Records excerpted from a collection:
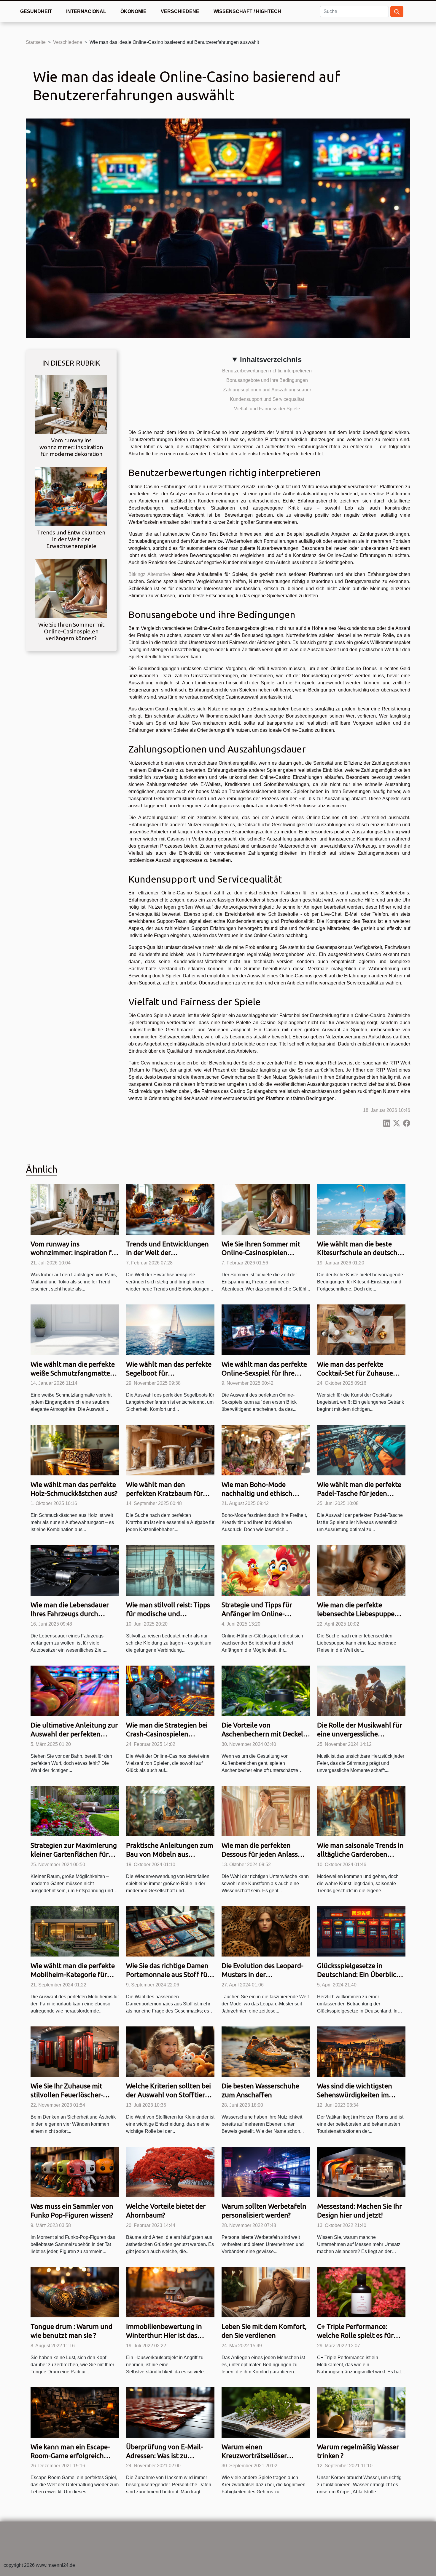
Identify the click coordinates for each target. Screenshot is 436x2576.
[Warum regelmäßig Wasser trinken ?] (361, 2412)
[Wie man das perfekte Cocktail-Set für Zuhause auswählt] (361, 1329)
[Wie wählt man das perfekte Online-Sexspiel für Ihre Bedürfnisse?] (266, 1329)
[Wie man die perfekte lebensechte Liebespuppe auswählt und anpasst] (361, 1570)
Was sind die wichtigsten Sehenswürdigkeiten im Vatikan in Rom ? (354, 2094)
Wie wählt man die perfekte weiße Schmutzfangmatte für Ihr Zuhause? (73, 1373)
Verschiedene (180, 11)
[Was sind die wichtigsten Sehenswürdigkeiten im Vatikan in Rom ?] (361, 2051)
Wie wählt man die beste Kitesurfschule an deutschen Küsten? (361, 1252)
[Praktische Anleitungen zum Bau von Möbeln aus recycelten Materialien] (170, 1810)
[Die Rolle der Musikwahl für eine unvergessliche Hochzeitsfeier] (361, 1690)
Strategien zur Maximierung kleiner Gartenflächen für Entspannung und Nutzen (74, 1854)
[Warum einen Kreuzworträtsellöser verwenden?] (266, 2412)
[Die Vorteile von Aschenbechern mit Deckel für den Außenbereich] (266, 1690)
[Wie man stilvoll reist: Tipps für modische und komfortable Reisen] (170, 1570)
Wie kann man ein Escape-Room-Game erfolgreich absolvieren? (70, 2455)
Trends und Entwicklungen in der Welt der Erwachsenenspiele (71, 539)
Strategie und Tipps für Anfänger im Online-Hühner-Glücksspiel (257, 1613)
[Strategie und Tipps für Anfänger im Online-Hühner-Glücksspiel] (266, 1570)
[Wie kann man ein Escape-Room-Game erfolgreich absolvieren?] (75, 2412)
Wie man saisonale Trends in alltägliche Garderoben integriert (360, 1854)
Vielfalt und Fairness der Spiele (267, 408)
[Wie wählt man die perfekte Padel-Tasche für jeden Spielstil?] (361, 1449)
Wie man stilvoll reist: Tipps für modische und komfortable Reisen (168, 1613)
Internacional (86, 11)
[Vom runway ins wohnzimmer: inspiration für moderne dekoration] (71, 403)
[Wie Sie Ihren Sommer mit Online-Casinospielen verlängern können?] (71, 588)
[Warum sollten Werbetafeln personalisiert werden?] (266, 2171)
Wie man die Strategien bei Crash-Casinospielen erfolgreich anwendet (167, 1733)
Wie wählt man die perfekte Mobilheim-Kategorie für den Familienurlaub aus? (73, 1974)
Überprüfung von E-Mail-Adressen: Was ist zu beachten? (164, 2455)
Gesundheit (36, 11)
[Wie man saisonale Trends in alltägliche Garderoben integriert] (361, 1810)
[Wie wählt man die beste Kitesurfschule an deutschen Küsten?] (361, 1209)
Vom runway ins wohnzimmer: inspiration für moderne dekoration (71, 447)
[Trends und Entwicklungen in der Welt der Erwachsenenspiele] (71, 496)
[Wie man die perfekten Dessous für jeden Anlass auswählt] (266, 1810)
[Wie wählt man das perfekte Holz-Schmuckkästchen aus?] (75, 1449)
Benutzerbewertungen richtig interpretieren (267, 370)
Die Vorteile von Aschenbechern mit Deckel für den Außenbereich (262, 1733)
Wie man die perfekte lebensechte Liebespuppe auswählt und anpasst (355, 1613)
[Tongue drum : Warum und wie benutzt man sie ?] (75, 2291)
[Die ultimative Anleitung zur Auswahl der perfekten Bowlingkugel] (75, 1690)
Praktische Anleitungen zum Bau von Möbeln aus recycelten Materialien (169, 1854)
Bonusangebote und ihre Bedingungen (267, 380)
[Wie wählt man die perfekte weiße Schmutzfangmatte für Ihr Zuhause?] (75, 1329)
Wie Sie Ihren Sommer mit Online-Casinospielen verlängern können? (71, 631)
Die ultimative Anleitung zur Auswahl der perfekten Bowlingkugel (74, 1733)
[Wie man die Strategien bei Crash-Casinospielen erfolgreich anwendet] (170, 1690)
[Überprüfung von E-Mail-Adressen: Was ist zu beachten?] (170, 2412)
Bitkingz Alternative (149, 574)
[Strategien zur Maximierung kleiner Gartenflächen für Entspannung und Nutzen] (75, 1810)
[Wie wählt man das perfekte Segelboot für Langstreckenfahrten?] (170, 1329)
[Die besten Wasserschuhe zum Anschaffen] (266, 2051)
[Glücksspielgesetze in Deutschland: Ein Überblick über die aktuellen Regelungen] (361, 1930)
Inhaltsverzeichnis (271, 360)
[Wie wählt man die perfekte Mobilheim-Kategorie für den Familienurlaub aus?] (75, 1930)
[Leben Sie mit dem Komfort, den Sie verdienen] (266, 2291)
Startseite (36, 42)
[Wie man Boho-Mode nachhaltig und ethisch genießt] (266, 1449)
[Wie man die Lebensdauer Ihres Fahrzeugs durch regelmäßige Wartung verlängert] (75, 1570)
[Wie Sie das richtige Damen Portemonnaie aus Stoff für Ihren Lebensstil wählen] (170, 1930)
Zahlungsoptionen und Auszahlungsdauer (267, 389)
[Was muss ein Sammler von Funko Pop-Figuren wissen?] (75, 2171)
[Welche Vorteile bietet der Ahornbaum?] (170, 2171)
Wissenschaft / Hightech (247, 11)
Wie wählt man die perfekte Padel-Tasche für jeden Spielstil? (359, 1493)
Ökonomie (133, 11)
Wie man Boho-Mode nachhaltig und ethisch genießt (257, 1493)
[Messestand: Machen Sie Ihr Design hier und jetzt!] (361, 2171)
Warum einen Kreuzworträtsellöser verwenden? (254, 2455)
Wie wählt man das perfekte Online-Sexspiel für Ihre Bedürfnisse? (264, 1373)
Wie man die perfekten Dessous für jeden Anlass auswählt (260, 1854)
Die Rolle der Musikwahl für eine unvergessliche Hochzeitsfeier (359, 1733)
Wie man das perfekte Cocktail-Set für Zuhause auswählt (355, 1373)
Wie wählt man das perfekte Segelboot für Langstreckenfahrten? (168, 1373)
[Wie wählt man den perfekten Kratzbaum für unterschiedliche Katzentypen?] (170, 1449)
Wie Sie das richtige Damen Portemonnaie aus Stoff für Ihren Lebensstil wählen (168, 1974)
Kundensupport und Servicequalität (267, 399)
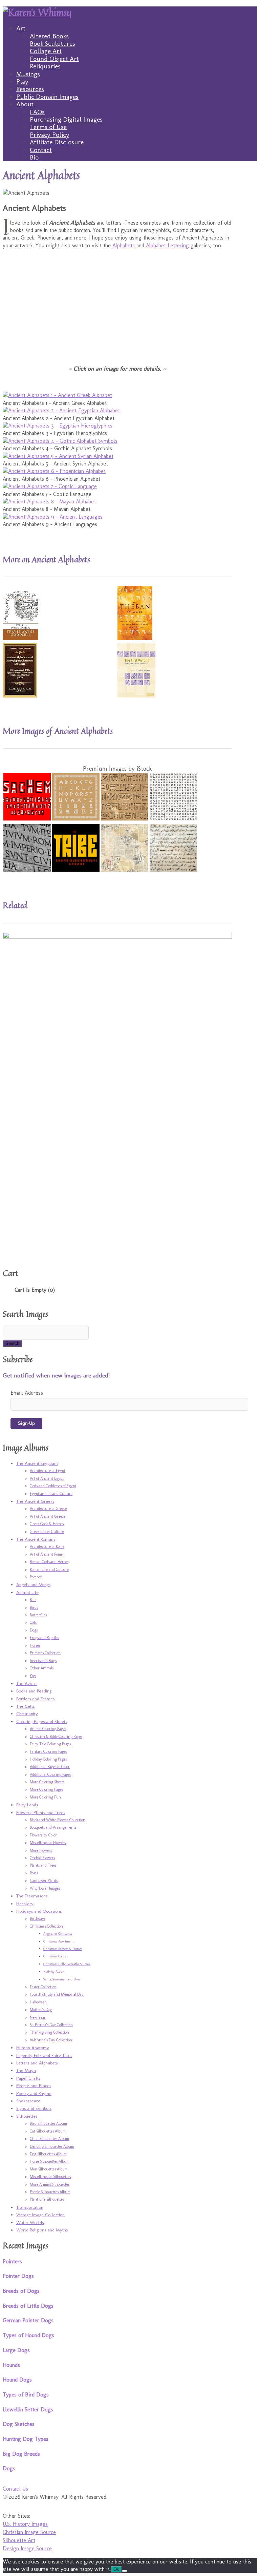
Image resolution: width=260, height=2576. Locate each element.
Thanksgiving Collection (49, 2032)
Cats (33, 1622)
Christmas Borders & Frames (62, 1949)
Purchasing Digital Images (66, 119)
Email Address (26, 1393)
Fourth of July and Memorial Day (57, 1994)
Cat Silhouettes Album (48, 2131)
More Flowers (41, 1850)
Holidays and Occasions (39, 1911)
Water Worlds (30, 2222)
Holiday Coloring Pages (48, 1759)
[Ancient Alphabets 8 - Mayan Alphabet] (49, 501)
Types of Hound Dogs (28, 2335)
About (25, 104)
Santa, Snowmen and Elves (61, 1979)
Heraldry (25, 1903)
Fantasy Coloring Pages (48, 1751)
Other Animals (41, 1668)
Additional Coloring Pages (50, 1774)
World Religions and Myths (42, 2229)
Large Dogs (16, 2350)
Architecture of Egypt (47, 1470)
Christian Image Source (29, 2532)
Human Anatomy (32, 2047)
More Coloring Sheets (47, 1782)
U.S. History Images (25, 2524)
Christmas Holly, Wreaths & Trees (66, 1964)
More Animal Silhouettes (49, 2184)
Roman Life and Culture (49, 1569)
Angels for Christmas (57, 1934)
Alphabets (123, 245)
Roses (34, 1873)
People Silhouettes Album (50, 2191)
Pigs (33, 1675)
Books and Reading (33, 1691)
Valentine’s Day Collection (51, 2040)
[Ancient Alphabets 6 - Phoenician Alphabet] (54, 471)
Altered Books (49, 36)
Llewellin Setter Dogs (28, 2409)
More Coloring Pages (46, 1789)
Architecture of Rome (47, 1546)
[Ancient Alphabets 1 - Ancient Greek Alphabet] (57, 395)
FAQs (37, 112)
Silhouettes (26, 2116)
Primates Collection (45, 1652)
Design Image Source (27, 2548)
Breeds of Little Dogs (28, 2306)
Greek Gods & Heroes (47, 1523)
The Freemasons (31, 1895)
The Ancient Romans (35, 1539)
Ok (116, 2569)
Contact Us (15, 2489)
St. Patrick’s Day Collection (51, 2024)
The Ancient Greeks (35, 1501)
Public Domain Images (47, 97)
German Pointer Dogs (28, 2320)
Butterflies (38, 1615)
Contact (41, 150)
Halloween (38, 2002)
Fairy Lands (27, 1804)
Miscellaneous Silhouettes (50, 2176)
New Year (38, 2017)
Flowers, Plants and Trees (40, 1812)
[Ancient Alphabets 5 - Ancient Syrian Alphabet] (58, 456)
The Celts (25, 1706)
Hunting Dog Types (25, 2439)
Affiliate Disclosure (57, 142)
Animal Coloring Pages (48, 1728)
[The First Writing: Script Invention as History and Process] (136, 695)
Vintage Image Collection (40, 2214)
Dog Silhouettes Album (48, 2154)
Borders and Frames (35, 1698)
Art (20, 28)
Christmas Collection (46, 1926)
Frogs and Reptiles (44, 1637)
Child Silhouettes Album (49, 2138)
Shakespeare (28, 2100)
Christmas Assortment (58, 1941)
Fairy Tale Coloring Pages (50, 1744)
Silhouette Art (19, 2540)
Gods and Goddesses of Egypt (53, 1485)
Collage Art (46, 51)
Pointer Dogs (18, 2276)
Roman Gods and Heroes (49, 1561)
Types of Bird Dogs (26, 2394)
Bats (33, 1599)
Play (22, 81)
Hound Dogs (17, 2379)
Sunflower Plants (44, 1880)
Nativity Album (54, 1972)
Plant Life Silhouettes (47, 2199)
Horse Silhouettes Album (49, 2161)
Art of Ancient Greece (47, 1516)
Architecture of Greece (48, 1508)
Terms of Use (48, 127)
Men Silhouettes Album (49, 2169)
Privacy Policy (49, 135)
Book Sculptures (52, 43)
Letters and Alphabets (37, 2062)
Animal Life (27, 1592)
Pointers (12, 2261)
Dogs (34, 1630)
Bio (34, 157)
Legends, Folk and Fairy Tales (44, 2055)
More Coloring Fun (45, 1797)
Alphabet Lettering (167, 245)
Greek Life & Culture (47, 1531)
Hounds (11, 2365)
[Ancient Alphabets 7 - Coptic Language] (50, 486)
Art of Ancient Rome (46, 1554)
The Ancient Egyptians (37, 1463)
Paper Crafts (28, 2078)
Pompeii (36, 1577)
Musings (28, 74)
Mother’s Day (41, 2009)
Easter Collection (43, 1987)
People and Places (33, 2085)
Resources (30, 89)
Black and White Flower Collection (57, 1819)
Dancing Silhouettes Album (52, 2146)
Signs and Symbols (33, 2108)
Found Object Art (54, 59)
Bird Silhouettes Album (48, 2123)
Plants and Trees (43, 1865)
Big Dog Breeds (21, 2454)
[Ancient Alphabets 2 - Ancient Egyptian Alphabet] (61, 410)
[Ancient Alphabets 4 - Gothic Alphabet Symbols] (60, 441)
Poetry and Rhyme (33, 2093)
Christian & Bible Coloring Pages (56, 1736)
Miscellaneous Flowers (48, 1842)
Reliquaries (45, 66)
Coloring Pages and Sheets (41, 1721)
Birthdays (37, 1918)
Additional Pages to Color (50, 1766)
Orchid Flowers (42, 1857)
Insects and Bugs (43, 1660)
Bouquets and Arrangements (53, 1827)
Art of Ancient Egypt (47, 1478)
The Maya (26, 2070)
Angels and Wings (33, 1584)
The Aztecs (26, 1683)
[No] (124, 2571)
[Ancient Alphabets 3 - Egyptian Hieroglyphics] (57, 425)
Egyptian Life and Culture (51, 1493)
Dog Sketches (19, 2424)
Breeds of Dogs (21, 2291)
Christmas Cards (54, 1956)
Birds (34, 1607)
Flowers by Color (43, 1835)
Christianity (27, 1713)
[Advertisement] (117, 302)
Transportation (29, 2207)
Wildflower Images (45, 1888)
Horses (35, 1645)
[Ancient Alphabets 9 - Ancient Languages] (53, 517)
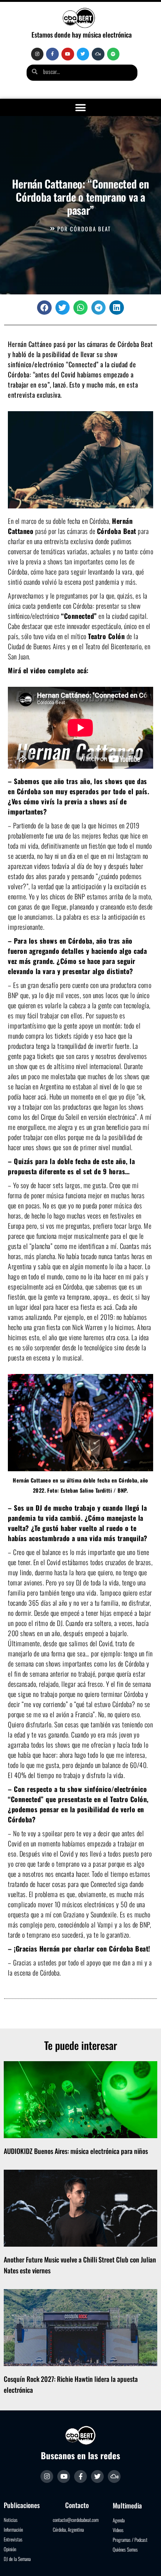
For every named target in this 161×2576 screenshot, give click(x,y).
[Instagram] (37, 54)
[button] (80, 107)
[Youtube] (67, 54)
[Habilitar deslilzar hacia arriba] (146, 2561)
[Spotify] (113, 54)
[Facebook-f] (52, 54)
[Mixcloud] (98, 54)
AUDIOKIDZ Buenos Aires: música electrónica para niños (76, 2151)
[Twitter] (83, 54)
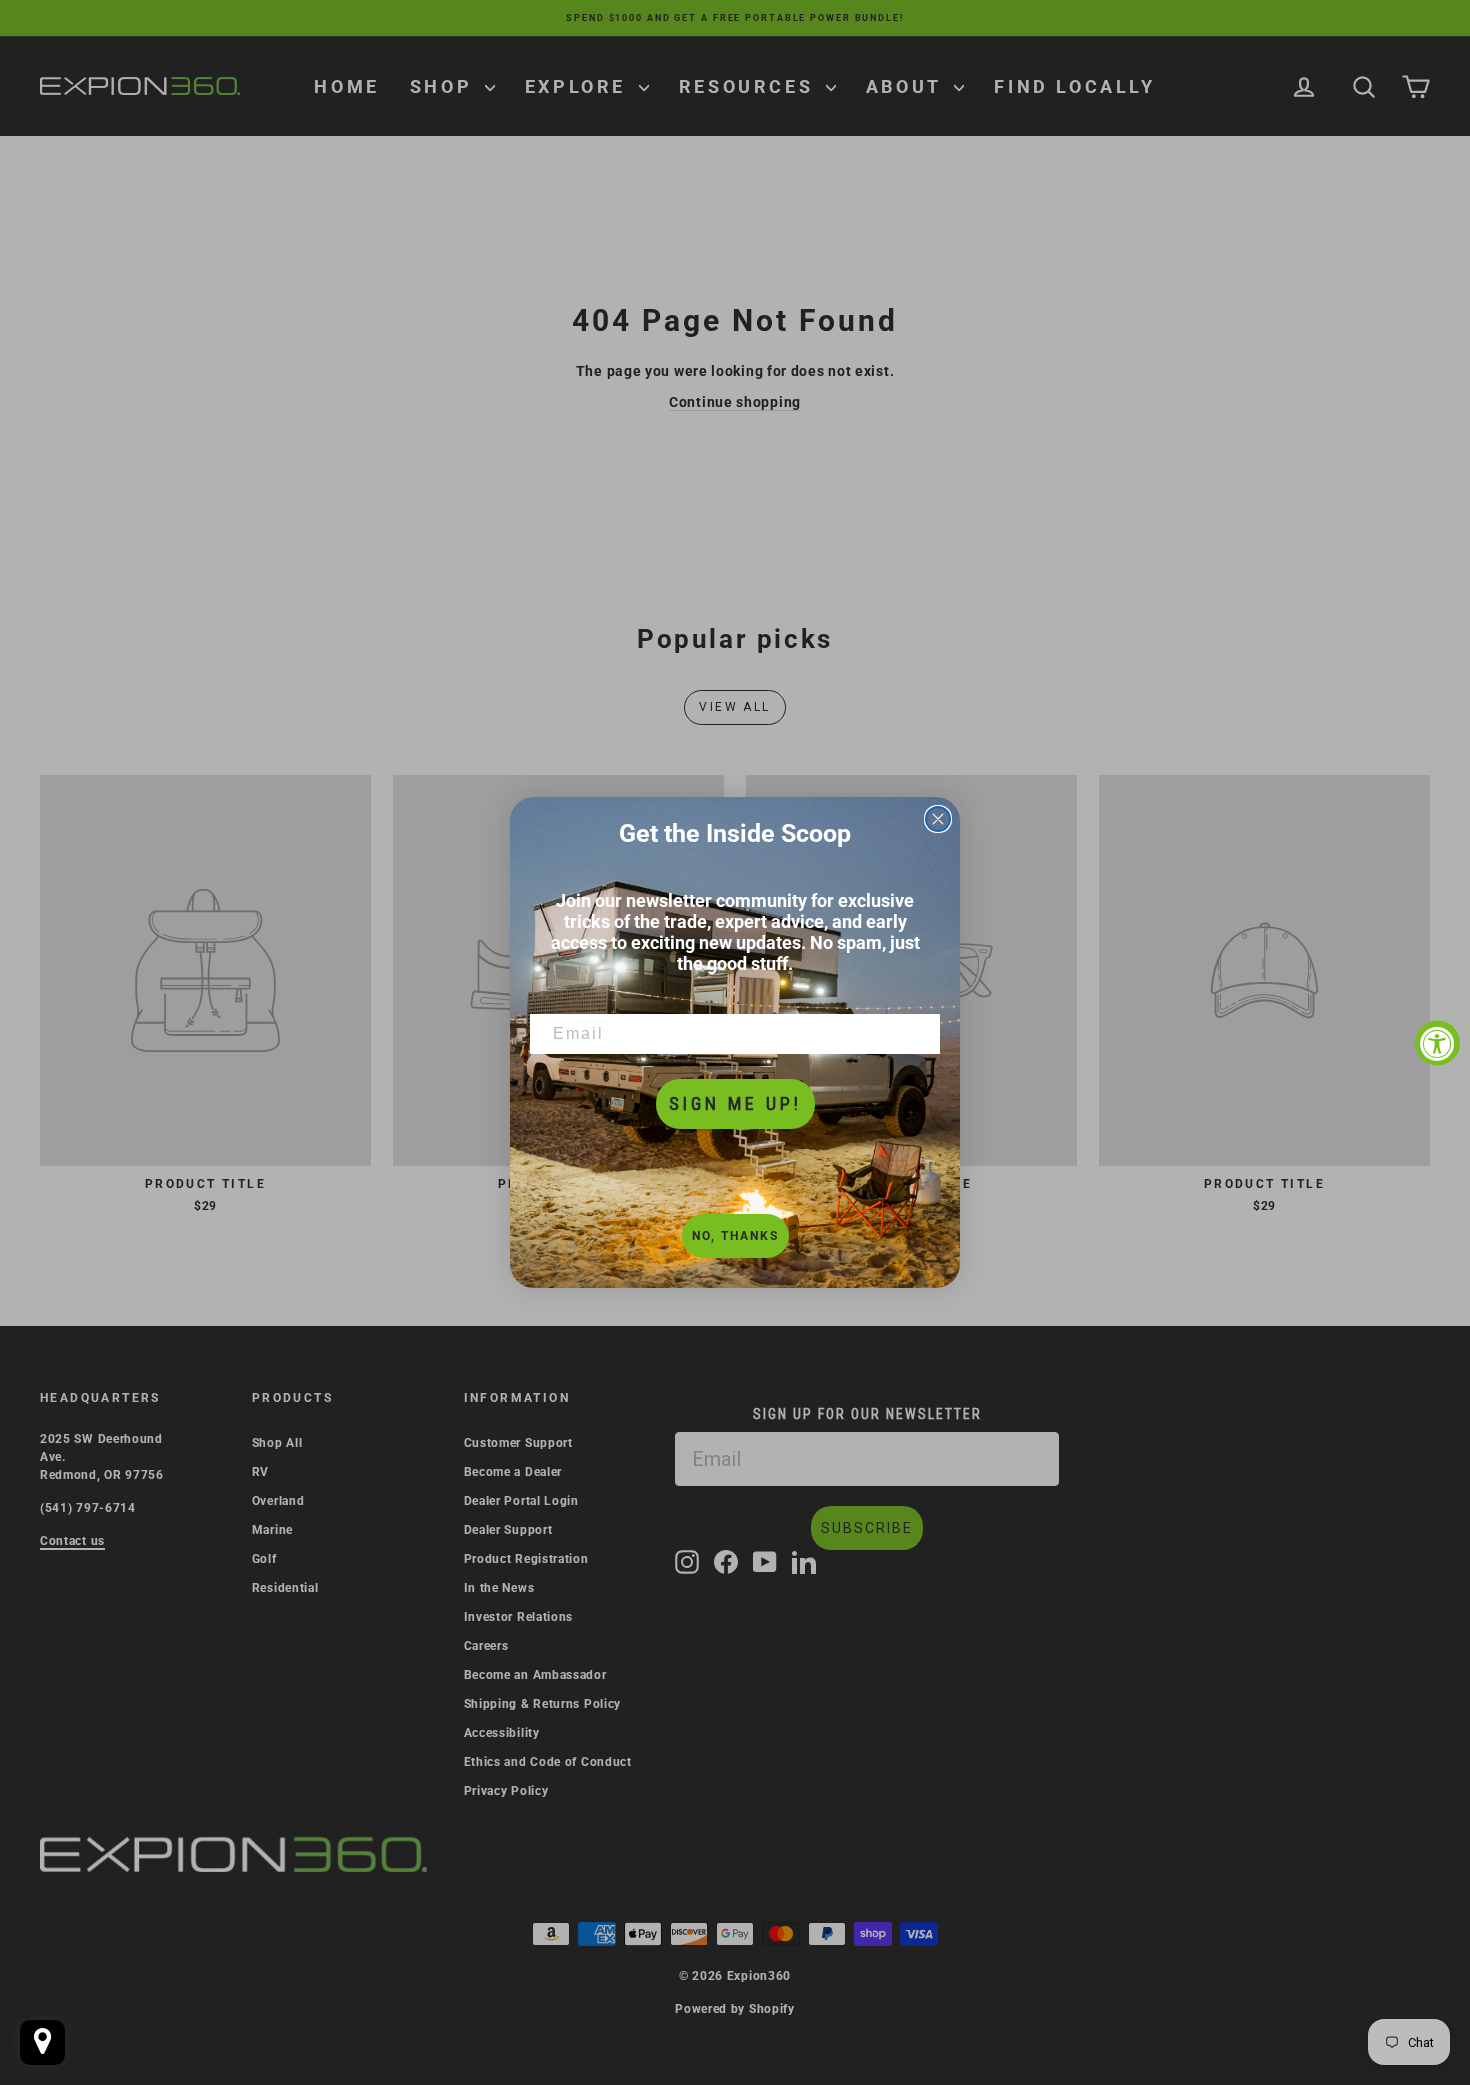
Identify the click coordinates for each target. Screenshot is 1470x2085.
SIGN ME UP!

**What you are asked to do:** For every line above that has "Images" in it, copy the line.

**Task solution:**
Purchasing Digital Images (66, 119)
U.S. History Images (25, 2524)
Public Domain Images (47, 97)
Wildflower Images (45, 1888)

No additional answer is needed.